* _TASK STATEMENT_
Please render every line of the records below as a Markdown table with the columns Row and Line, numbering each row and omitting blank lines. Leave the pictures out of the table.

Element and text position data

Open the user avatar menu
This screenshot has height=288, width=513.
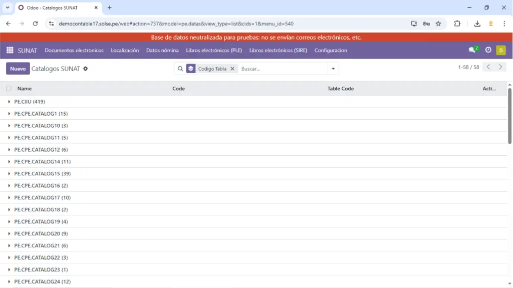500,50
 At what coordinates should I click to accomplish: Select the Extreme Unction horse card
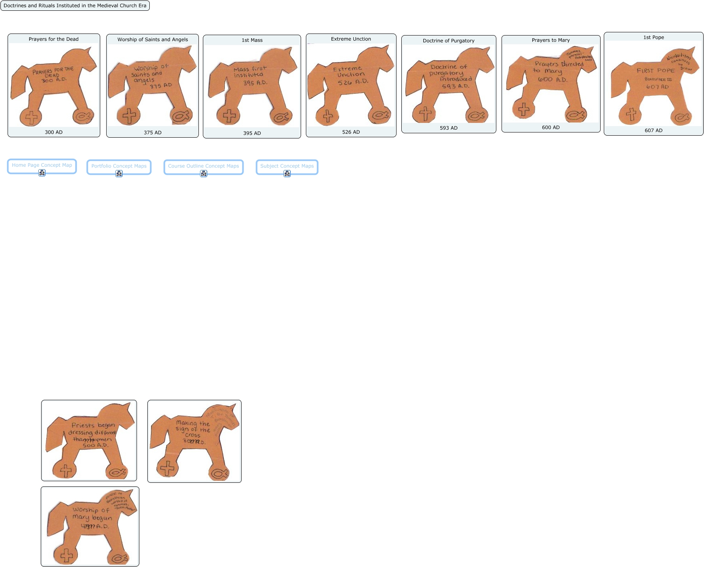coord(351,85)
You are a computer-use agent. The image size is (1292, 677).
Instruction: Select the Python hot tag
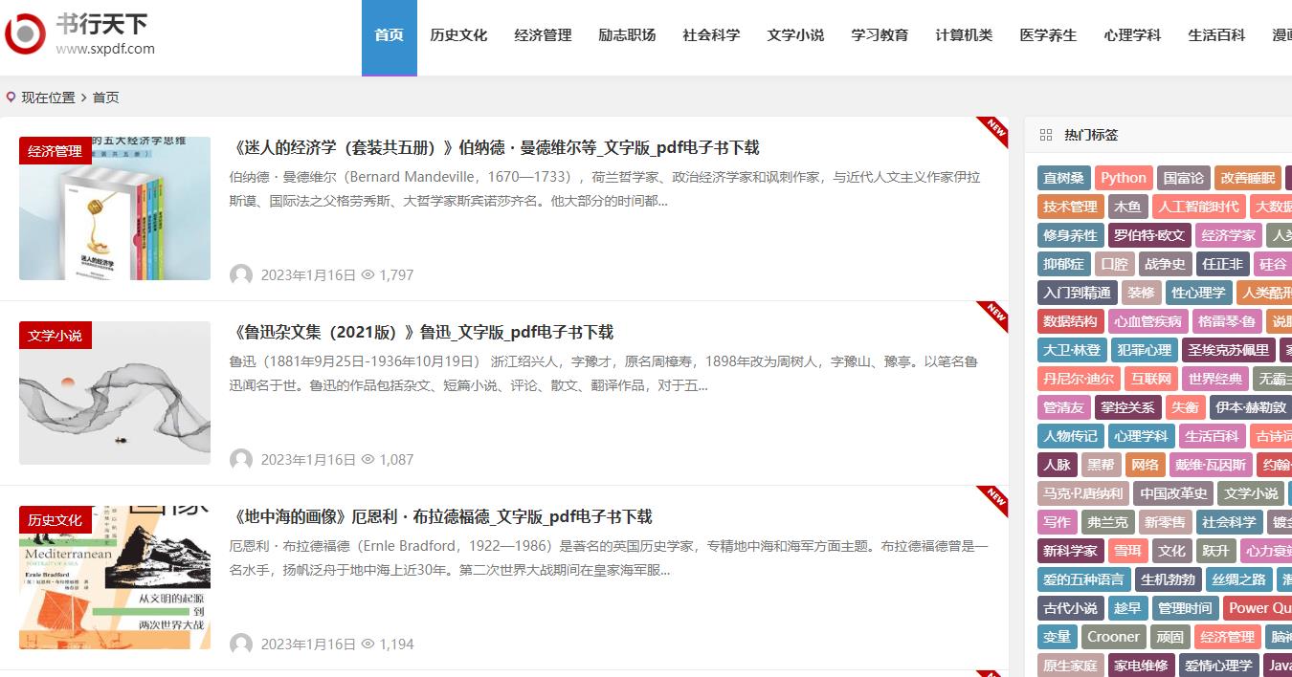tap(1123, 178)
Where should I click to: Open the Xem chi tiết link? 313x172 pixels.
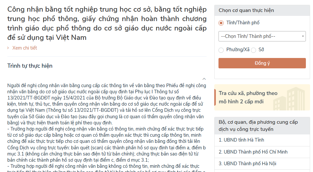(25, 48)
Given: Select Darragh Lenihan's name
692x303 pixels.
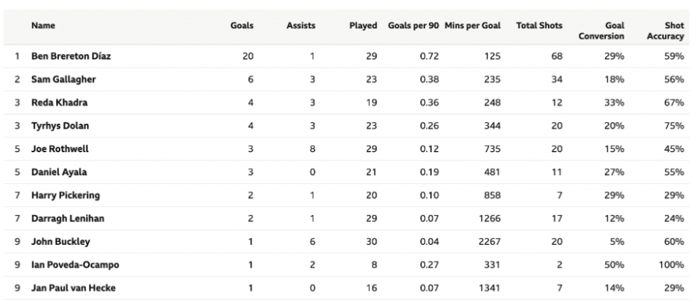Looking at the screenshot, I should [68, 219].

* _OUTPUT FOR THIS EXERCISE_
| Row | Line |
|---|---|
| 1 | Open the user avatar menu |
| 2 | This screenshot has height=288, width=513. |
| 3 | 500,50 |
| 4 |  At what coordinates should I click to accomplish: Select the Extreme Unction horse card |
| 5 | coord(351,85) |
| 6 | You are a computer-use agent. The image size is (1292, 677). |
| 7 | Instruction: Select the Python hot tag |
| 8 | tap(1123, 178) |
| 9 | Where should I click to: Open the Xem chi tiết link? 313x172 pixels. |
| 10 | (25, 48) |
| 11 | Given: Select Darragh Lenihan's name |
| 12 | 692x303 pixels. |
| 13 | Looking at the screenshot, I should [68, 219]. |